For several weeks now, I’ve been living a double life. One where I spent most of my weekdays at an undisclosed location, where I sleep on a couch and use a shower, and wash my clothing. Occasionally, I’d get a night in my own house, where I could enjoy my own bed, but, need to limit the number of times I flush, and could not consider washing anything: pots, hair or underwear. I’ve been living the life of a sewer hostage.
I’ve been trying to figure out how to turn this ongoing tragicomedy into a something suitable for this venue. I considered that I if I were to embrace my inner 12-year-old boy, where jokes about body humor are the pinnacle of playground jocularity, I might find something that I could elevate to more tasteful and sophisticated style, that would evoke the basics of bathroom humor and yet set a higher standard. I had tried to use all the techniques I knew to come up with a way to frame the whole mess into this form, but exaggeration? No one wants a mountain built out of this schmole-hill. It’s an unpleasant image, and a somewhat awkward lingual construction.

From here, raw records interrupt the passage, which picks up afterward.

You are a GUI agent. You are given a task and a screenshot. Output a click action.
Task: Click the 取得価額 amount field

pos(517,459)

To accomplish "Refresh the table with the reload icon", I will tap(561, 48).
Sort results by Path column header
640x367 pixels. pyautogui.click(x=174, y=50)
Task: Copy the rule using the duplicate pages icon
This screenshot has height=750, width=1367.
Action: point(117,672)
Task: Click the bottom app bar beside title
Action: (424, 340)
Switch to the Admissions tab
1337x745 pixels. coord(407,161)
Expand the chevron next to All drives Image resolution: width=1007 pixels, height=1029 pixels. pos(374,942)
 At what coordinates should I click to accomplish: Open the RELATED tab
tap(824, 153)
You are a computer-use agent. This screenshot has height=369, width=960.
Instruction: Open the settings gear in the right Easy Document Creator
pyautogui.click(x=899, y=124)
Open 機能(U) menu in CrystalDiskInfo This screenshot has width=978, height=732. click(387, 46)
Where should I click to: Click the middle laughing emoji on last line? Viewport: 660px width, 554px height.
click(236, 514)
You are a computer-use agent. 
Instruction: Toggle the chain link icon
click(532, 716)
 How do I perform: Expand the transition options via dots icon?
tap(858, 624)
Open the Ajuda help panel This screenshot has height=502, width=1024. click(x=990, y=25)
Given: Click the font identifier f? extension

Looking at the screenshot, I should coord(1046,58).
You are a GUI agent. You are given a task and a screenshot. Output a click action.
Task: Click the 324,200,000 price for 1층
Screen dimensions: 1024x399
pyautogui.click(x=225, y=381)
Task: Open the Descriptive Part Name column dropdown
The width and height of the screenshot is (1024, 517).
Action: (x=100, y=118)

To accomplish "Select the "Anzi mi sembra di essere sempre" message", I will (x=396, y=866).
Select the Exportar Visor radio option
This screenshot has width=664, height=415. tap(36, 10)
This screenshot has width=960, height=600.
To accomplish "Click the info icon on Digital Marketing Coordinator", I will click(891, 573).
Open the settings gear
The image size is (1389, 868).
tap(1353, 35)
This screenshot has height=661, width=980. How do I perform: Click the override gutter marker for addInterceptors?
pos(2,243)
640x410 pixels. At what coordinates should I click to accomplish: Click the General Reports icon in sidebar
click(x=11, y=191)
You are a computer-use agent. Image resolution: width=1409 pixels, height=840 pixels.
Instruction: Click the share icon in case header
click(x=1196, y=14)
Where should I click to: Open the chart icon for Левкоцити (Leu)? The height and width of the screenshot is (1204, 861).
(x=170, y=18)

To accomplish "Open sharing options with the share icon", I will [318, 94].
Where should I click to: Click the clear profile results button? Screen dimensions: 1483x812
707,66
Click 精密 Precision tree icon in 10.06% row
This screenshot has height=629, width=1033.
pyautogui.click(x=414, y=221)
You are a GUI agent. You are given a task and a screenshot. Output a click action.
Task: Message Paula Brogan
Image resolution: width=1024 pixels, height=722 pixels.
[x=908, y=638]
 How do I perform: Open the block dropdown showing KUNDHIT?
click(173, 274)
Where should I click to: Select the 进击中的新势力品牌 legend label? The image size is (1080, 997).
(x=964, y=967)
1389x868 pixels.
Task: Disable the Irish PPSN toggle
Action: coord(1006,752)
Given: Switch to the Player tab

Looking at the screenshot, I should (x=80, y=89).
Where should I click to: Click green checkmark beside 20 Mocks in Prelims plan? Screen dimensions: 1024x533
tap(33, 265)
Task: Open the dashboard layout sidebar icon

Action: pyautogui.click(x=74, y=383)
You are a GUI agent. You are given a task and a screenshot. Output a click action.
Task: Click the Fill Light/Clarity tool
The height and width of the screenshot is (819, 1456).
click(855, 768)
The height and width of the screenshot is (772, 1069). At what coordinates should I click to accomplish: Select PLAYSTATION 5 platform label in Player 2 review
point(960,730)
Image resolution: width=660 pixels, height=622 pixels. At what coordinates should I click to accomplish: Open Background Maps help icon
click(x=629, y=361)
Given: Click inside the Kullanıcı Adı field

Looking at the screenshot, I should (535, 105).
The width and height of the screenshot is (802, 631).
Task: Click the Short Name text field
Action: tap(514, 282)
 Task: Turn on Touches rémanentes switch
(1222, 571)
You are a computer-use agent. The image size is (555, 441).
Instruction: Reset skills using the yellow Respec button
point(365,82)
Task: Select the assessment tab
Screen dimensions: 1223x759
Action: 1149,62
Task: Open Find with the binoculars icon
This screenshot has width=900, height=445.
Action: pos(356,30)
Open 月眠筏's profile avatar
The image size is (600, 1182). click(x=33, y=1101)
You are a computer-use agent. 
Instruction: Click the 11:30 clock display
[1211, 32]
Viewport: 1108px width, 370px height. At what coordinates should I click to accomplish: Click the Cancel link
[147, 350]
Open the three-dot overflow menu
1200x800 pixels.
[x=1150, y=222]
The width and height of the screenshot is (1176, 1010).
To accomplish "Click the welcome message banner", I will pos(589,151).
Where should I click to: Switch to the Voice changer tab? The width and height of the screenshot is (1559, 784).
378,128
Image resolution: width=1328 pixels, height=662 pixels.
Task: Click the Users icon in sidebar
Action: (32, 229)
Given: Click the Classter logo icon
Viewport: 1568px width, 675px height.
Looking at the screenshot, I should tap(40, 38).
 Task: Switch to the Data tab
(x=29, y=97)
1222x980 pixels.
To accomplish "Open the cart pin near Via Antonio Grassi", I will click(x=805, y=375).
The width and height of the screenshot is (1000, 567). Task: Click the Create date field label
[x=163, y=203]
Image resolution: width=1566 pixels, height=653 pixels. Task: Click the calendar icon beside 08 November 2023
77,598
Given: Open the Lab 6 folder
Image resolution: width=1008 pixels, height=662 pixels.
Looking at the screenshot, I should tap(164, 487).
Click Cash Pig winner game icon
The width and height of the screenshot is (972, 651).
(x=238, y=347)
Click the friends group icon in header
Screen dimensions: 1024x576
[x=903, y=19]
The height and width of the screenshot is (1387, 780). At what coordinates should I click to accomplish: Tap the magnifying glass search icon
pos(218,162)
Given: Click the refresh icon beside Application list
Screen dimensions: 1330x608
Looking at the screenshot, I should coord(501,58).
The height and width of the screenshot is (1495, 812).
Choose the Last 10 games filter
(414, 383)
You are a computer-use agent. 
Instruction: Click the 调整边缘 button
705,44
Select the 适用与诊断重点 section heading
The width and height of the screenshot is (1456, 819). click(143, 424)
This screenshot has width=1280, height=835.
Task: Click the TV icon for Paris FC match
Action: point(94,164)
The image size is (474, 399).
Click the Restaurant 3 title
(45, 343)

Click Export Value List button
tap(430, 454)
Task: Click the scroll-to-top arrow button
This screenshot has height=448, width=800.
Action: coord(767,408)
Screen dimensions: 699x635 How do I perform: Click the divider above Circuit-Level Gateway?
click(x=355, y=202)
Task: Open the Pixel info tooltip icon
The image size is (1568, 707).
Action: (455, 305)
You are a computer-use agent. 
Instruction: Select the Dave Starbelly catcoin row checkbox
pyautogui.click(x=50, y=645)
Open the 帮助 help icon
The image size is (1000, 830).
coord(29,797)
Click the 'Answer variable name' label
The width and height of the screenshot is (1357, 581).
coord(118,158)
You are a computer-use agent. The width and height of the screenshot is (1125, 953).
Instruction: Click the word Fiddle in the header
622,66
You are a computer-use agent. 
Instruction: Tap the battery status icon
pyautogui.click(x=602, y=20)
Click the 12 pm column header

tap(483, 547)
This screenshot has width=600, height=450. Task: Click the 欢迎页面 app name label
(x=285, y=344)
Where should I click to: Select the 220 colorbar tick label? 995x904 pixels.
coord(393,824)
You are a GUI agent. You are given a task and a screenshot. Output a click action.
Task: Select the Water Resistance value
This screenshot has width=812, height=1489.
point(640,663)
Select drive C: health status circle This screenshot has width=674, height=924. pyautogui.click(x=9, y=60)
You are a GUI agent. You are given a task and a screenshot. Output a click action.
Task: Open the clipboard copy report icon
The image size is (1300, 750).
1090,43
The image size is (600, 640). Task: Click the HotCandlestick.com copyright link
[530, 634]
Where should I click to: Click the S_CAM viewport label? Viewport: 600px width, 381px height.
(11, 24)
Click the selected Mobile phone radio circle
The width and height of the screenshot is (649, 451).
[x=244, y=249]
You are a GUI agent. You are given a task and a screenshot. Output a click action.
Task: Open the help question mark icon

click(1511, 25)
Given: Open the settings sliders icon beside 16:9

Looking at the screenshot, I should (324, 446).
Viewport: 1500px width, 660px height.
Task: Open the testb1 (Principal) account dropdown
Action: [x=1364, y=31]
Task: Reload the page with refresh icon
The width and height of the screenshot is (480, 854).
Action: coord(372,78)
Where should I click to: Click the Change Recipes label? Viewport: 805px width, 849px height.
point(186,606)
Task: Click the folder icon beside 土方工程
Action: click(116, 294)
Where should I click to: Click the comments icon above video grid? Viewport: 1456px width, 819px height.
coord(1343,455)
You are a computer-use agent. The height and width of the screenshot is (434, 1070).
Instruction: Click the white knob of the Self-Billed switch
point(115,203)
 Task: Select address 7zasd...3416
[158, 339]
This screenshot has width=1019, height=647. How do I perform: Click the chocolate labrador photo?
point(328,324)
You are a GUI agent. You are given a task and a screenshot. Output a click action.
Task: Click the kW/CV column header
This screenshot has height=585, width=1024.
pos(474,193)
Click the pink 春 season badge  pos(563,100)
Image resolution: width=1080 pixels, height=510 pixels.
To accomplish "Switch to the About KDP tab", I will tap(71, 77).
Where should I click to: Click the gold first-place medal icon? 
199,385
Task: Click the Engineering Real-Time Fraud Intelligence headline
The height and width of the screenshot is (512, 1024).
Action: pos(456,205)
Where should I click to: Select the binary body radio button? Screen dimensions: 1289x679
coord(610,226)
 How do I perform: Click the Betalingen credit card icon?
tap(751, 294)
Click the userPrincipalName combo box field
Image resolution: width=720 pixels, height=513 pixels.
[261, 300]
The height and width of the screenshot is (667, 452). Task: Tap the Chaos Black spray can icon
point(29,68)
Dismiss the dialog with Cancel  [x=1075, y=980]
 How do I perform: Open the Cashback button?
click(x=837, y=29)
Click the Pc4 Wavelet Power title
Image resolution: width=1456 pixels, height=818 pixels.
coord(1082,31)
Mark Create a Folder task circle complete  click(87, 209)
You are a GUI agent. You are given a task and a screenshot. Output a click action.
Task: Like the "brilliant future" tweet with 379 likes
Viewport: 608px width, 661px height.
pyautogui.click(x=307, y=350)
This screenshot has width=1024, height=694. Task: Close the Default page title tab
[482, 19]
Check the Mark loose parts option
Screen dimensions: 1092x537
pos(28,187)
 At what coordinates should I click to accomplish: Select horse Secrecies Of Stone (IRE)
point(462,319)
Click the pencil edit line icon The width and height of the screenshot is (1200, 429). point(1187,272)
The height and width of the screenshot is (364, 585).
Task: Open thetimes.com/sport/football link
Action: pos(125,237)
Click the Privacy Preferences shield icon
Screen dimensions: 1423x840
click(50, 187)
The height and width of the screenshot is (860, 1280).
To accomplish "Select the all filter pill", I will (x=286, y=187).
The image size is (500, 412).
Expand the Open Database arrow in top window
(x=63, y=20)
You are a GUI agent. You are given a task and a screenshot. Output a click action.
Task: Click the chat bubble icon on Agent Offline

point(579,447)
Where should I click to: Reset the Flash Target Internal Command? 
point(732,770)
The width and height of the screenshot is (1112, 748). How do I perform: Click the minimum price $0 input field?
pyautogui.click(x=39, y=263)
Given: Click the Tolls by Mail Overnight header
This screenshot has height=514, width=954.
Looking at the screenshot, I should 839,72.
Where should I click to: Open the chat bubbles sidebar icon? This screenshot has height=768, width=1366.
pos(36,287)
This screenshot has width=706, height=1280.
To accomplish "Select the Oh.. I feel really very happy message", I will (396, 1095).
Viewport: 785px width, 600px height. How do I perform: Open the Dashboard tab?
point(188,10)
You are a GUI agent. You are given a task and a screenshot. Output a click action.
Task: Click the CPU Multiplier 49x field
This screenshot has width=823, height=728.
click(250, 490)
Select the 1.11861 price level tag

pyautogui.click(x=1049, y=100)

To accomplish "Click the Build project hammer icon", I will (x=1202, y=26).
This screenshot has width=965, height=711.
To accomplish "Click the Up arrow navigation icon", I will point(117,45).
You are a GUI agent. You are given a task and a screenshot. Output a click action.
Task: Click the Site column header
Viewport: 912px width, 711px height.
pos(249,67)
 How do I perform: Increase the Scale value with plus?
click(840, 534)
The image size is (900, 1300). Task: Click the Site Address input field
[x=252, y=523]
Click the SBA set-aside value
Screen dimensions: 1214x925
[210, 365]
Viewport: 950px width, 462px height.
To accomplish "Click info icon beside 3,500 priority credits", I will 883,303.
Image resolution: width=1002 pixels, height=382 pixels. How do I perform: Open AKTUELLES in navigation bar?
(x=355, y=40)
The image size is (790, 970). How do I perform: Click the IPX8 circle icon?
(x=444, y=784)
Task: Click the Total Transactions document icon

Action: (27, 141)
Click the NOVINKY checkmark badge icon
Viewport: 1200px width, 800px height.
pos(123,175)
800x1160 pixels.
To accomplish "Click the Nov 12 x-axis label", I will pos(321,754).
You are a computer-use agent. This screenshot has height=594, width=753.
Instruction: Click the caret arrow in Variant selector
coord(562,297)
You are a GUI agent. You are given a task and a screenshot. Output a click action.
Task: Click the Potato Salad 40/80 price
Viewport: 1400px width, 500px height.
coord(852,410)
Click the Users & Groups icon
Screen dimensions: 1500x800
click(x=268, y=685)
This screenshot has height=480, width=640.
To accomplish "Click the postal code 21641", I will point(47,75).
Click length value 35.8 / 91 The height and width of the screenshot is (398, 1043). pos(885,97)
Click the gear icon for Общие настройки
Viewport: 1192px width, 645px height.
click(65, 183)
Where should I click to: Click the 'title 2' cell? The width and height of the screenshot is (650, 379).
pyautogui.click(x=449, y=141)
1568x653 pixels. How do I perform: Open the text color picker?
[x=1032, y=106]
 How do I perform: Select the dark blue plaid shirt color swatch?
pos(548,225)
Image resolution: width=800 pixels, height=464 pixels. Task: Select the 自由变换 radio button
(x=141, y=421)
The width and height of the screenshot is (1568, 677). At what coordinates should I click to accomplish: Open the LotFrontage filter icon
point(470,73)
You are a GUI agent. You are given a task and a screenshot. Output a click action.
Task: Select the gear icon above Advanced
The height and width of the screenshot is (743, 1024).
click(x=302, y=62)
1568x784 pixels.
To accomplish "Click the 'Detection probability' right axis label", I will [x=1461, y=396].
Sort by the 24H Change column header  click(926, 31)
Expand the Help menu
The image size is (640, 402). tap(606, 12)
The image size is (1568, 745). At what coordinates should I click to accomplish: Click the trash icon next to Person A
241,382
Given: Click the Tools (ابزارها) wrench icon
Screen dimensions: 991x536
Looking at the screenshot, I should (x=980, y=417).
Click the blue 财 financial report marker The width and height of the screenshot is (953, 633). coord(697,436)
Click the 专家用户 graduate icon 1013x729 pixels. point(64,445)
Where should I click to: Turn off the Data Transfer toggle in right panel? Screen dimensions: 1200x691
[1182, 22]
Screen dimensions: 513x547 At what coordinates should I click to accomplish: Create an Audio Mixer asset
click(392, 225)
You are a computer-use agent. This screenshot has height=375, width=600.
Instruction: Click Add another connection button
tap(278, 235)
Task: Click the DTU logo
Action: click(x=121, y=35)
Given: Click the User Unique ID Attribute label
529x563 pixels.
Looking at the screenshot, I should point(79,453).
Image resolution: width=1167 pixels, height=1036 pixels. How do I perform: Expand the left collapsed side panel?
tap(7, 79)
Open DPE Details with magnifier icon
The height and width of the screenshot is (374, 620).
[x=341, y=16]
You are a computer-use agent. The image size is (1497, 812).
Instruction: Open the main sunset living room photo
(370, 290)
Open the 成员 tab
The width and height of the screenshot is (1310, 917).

I’m not particularly adept at the vulgar, and I think it’s rude to unleash upon my readers a Shih Tzu-nami of unpleasant images, especially ones that are likely to last longer than whatever weak smiles might have been invoked before the image landed.
I do like word play, and while I can disguise a few references under a well-placed shiitake, those are very small jokes, and they seem far too obvious for a “professional” humor writer to employ. Those jokes have probably all be thought of by the audience before the joke appears in the narrative, and they don’t really contribute much to sustaining a story-length set of punch lines.
There were a few moments when I considered unleashing some dark humor, where I could be glad that all that schhhhtuff has mostly stayed in the pipes and hasn’t escaped. And, I am glad about that. But as honest as it is, it feels too gloomy.
Even after looking at all the tools in my arsenal, all the tricks of turning an unpleasant topic into something people were willing to laugh at and not feel like they needed to bathe afterwards, I realized that I could no longer find any humor in the form of solid waste matter. Something as expensive and unhygienic as the system of removing waste matter from a home is no longer capable of inspiring even a microscopic upturning of the corners of my mouth.
I guess you could say I am tired of those particular mushrooms.
I’ve spent these weeks trying to find something funny about my hostage situation. Everyone told me I had this terrific topic, easy to write about, and they insisted that there was nothing but funny in this subject matter. And all I’ve been able to do with this golden topic is fail miserably. I am certain this is not actually a success, yet, I could no longer avoid the subject entirely, because, the parade of plumbers and pipes kept me from my usual deadline.
And I’m sorry.
And still a hostage. At least for a bit longer. The light is coming.